*** Begin section ***
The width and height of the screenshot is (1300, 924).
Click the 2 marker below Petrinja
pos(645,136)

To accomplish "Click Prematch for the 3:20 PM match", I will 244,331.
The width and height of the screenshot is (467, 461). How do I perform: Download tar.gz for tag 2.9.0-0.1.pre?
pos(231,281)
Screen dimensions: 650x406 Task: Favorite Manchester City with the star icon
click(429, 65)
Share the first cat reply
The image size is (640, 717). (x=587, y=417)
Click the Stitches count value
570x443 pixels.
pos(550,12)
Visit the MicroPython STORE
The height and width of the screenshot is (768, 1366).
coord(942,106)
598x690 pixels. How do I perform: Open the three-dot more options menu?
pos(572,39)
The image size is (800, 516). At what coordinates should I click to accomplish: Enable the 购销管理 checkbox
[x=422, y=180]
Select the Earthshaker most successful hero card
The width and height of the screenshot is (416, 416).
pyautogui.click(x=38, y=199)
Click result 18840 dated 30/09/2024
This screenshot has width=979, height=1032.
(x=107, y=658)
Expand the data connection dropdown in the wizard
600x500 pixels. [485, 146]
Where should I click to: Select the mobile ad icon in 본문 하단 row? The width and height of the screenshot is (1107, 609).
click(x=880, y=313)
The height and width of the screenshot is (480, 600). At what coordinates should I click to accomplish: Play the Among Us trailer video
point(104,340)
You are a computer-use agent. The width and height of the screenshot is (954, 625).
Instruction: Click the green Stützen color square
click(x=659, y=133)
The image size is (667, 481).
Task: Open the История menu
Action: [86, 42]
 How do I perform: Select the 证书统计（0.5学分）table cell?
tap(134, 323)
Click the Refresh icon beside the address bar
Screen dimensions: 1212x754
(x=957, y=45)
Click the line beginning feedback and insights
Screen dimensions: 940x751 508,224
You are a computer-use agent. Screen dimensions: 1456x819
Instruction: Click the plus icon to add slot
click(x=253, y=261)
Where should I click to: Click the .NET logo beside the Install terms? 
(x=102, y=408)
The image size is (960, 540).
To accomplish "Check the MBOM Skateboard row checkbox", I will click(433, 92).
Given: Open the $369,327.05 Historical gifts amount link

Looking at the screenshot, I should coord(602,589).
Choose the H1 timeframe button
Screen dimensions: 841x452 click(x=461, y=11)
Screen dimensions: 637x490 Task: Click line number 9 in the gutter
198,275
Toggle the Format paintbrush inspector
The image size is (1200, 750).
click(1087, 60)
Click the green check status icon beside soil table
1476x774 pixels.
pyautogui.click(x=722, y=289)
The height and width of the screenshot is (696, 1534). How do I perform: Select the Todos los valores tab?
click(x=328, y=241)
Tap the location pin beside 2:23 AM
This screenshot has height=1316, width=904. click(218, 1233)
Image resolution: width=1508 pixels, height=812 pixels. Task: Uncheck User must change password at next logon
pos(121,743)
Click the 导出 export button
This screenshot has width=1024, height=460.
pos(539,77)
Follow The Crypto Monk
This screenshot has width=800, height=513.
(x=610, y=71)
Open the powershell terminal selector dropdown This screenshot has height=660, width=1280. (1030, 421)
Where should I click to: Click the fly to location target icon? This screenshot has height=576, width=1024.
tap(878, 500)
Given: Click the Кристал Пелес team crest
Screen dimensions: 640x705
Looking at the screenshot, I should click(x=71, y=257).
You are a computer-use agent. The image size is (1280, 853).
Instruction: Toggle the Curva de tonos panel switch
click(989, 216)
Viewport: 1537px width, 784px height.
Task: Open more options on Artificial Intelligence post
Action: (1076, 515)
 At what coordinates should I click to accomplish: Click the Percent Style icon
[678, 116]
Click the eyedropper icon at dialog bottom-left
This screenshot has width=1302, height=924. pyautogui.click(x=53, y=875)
*** End section ***
* Brief: Only the number is wanted: how many lines in the listing contain the word "computer"?

* The answer: 3